After the USS Voyager was pulled to the Delta Quadrant in 2371, an energy crisis occurred several weeks into the journey back to the Alpha Quadrant, and Janeway ordered replicator usage to be rationed in order to conserve power for other key systems. These replicator rations became a type of currency among its crew. (VOY: "The Cloud")
Later that year, it became very clear that replicator technology was unknown to the indigenous people of the region around the Ocampan homeworld. The Kazon, in particular, repeatedly tried to obtain this technology, as did other races. Captain Janeway feared that if this technology was acquired by a civilization before it was ready, disastrous consequences could ensue. For this reason, and because of the Prime Directive, Janeway refused to give up this technology at any price. (VOY: "State of Flux") By 2377, however, the crew of Voyager had shared replicators to help people feed and clothe themselves a number of times. (VOY: "Flesh and Blood") In contrast, the Ferengi Arridor and Kol used a portable replicator to pass themselves off as the Holy Sages of the Takarians. (VOY: "False Profits")
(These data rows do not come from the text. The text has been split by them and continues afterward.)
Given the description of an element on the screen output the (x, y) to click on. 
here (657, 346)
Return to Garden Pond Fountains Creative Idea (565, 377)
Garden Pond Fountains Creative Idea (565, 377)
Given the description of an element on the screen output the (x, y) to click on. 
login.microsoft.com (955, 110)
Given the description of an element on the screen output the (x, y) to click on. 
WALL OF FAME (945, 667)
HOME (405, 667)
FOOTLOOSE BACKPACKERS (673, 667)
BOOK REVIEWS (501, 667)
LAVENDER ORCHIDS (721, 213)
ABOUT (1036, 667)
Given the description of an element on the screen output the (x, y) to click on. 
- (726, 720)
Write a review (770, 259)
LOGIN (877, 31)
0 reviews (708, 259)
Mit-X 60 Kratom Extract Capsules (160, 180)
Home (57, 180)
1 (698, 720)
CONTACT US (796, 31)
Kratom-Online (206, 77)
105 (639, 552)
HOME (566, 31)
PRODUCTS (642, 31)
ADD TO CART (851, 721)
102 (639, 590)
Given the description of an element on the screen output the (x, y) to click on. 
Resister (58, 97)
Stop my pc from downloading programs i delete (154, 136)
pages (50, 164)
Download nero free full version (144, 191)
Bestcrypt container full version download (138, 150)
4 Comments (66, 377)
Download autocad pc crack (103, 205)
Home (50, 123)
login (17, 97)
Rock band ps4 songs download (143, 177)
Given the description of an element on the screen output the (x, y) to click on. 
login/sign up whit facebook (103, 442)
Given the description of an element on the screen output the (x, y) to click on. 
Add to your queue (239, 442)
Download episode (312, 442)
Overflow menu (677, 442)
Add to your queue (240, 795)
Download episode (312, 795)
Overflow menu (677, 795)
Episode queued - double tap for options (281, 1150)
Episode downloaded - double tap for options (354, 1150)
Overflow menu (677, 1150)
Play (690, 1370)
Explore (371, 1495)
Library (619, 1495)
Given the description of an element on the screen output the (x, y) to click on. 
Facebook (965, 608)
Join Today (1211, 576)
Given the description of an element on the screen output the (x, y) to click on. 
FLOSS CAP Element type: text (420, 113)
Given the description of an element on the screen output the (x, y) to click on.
In 2374 in the alternate timeline known as the Year of Hell, the replicator system on Voyager was heavily damaged by attacks from Krenim warships, forcing the crew to go to emergency rations. (VOY: "Year of Hell")
In 2378, the young Q manipulated a replicator to tell Janeway "Make it yourself" when she asked it for coffee. (VOY: "Q2") Janeway herself had a tense relationship with her personal replicator. After it burned a pot roast, not the first time it had done so, she told Commander Chakotay that she had once referred to it as a "glorified toaster" and it had never forgiven her. (VOY: "Shattered")
- Fabrication device
- Fundamental field replicator
- Industrial replicator
- Matter-energy conversion matrix
- Matter synthesizer
- Micro-replication system
- Oxygen replication system
- Protein resequencer
- Vehicle replicator
The idea of replicators was unpopular with the writers of The Next Generation and Deep Space Nine. Ira Steven Behr commented: "I'd like to lose the replicators. They're my least favorite thing in Star Trek. A society that uses replicators is a doomed, finished society." (Star Trek: Deep Space Nine Companion (p. ?)) Ronald D. Moore added that "Replicators are the worst thing ever. Destroys storytelling all the time. They mean there's no value to anything. Nothing has value in the universe if you can just replicate everything, so all that goes away. Nothing is unique; if you break something, you can just make another one. If something breaks on the ship, it's "Oh, no big deal, Geordi can just go down to engineering and make another doozywhatsit." Or they go to a planet and that planet needed something: "Oh, hey, let's make them what they need!" We just hated it and tried to forget about it as much as possible." 
Per an odd after-credits scene in the Star Trek: Short Treks episode "The Trouble with Edward", 23rd century food synthesizers apparently incorporated replicator safety protocols, although it remains unconfirmed that replicators incorporated these as well.
Replicators are considered as Star Trek predicting technology, like 3D printing, in part.
The idea that replicators used fecal material was initially mentioned in the Star Trek: The Next Generation Technical Manual, where it stated that replicators on the Enterprise-D extensively sterilized and deconstructed fecal material prior to recombining its component atoms into foodstuffs.